新渡戸カレッジ生を目指す皆さんへのメッセージ

北海道大学総長
新渡戸カレッジ校長
名和豊春

新渡戸カレッジは、豊かな人間性をはぐくむための学部横断的な特別教育プログラムです。本カレッジ名の由来である新渡戸稲造は、その72年の生涯のうち20年間を海外で過ごし、近代日本きっての国際人であります。また、豊かな精神性と真摯な活動により、日本の思想・文化を世界に発信した方であり、本学の目指す、国際性や多様性への柔軟な感受性を育成する「国際性の涵養」や人間形成の基となる幅広い教養を培う「全人教育」の模範となる大先輩です。
現在のような、人や物や情報が瞬く間に世界を駆け巡り、社会・経済のグローバル化が急速に進行する世界では、新渡戸稲造が育んだ、「深い倫理性に基づいた品位ある自律的な個人」、「偏狭な排外主義に陥らない国際的精神」および「互いに国籍の区別を設けないで親しく交わる国際的協調性」が重要であります。
新渡戸稲造は、本学の前身である札幌農学校の第2期生です。札幌農学校卒業後、東京大学に進学、21歳の時に中退してアメリカに渡り、アメリカとドイツで世界最高水準の学問を身に付けたのち帰国し、札幌農学校で11年間教鞭を取られました。その後、台湾総督府に招かれて産業振興に貢献され、ジュネーブに国際連盟が創設されると、その初代事務次長として国際舞台で存在感を遺憾なく発揮されました。一方で、「武士道」をはじめとする数多くの著作を発表した文筆家でもあります。この新渡戸稲造のように、幅広い分野にわたって、高い精神性と異文化理解、コミュニケーション能力を身につけた人材を数多く輩出することが、総合大学としての本学の使命と考えています。このような理念のもとに、2013年4月、北海道大学は、新たな教育プログラムとして、「新渡戸カレッジ」を創設しました。
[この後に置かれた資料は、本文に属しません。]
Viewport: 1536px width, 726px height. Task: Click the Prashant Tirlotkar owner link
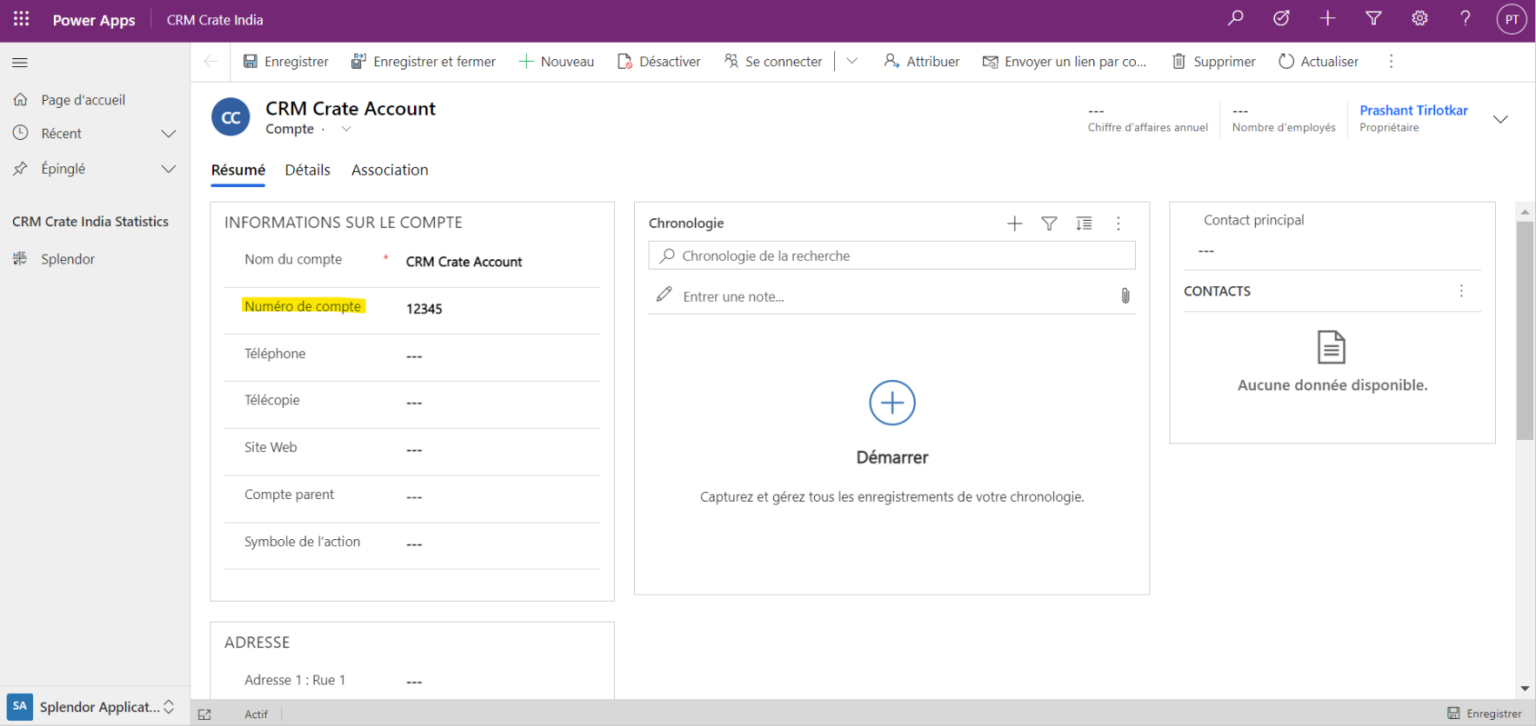[x=1413, y=110]
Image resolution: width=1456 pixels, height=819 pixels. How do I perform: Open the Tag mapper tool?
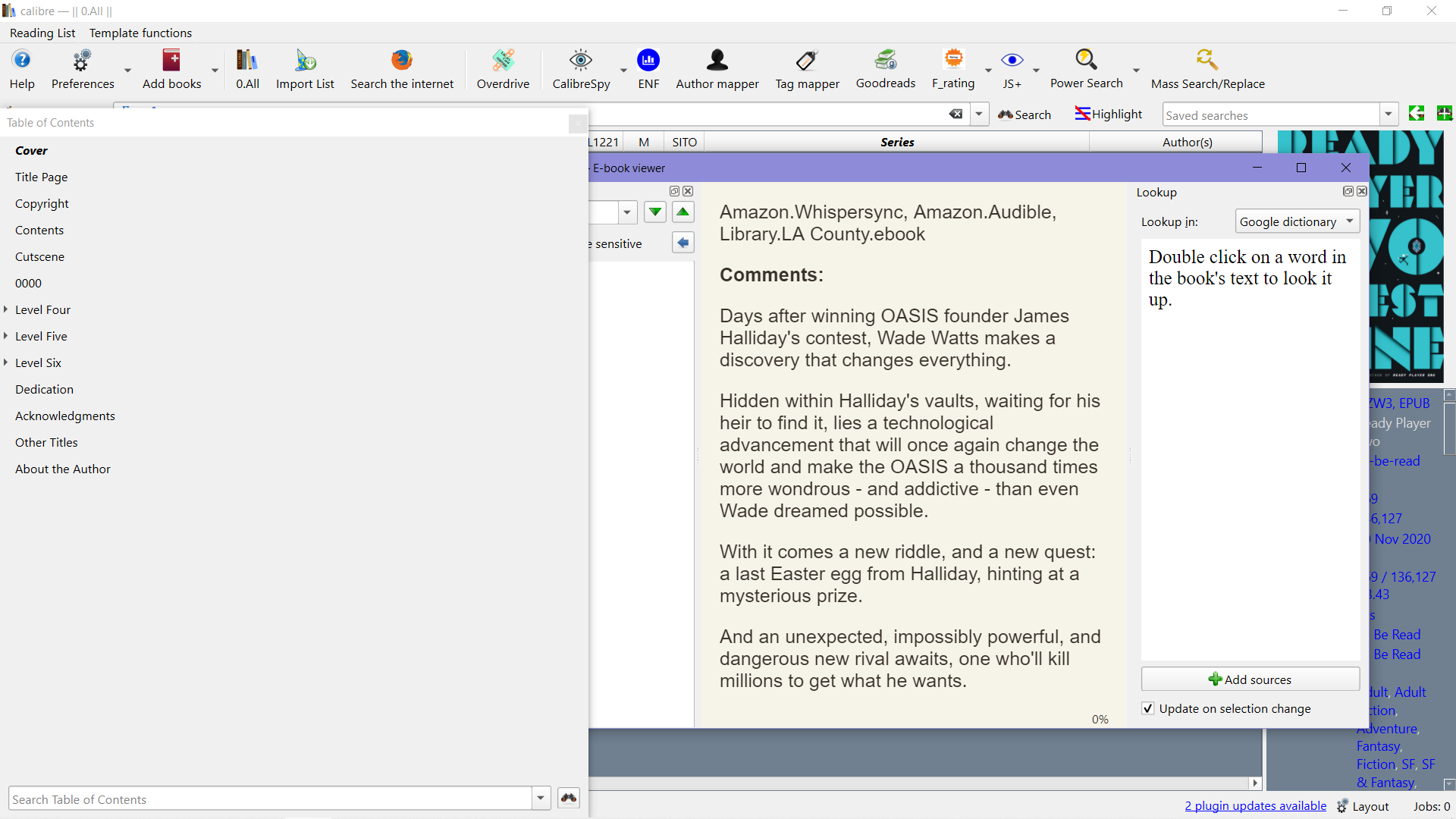click(807, 68)
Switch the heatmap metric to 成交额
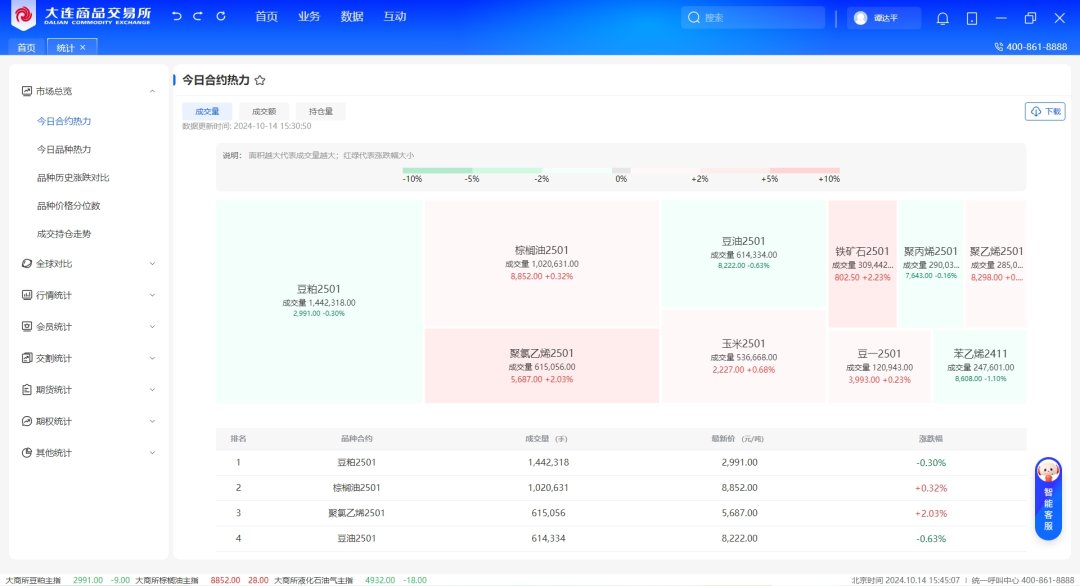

新渡戸カレッジの特色の一つは、「国際性」と「全人教育」の他に、物事の本質を把握しそれを実際にも活かす実のある研究・教育を進める「実学の重視」を具現化する実践の場であることです。新渡戸カレッジの新たな挑戦を実現するために、すでに社会で活躍されている国際経験豊かな本学同窓生に、カレッジ副校長やフェローとして協力いただき、カレッジ生の学修やキャリア設計を支援していただいております。これは、日本で初めて試みです。カレッジ生の皆さんは、フェローの方々の貴重な経験や知見を学び、積極的に活用されることを期待します。
新渡戸稲造は、21歳の時に「我、太平洋の架け橋たらん」という志をもって、その後の人生設計を構築していきました。皆さんも、この新渡戸カレッジとともに歩みながら、自らの「夢」を膨らませてください。北海道大学は,皆さんが新渡戸カレッジ生の「夢」の実現に向けて,全力で応援します。
ただし、「夢」の実現には,自らの努力が最も重要です。札幌農学校でグローバル人材が育った理由の一つに,札幌農学校の初代教頭のクラーク博士が「Be gentleman!」の一言を校則とし,学生の自律心,独立心を目覚めさせたことが挙げられます。「gentleman」の意味を自ら追求し,各々が各自の目標を設定し,それを誠実に実践してください。皆さんの奮闘を大いに期待します。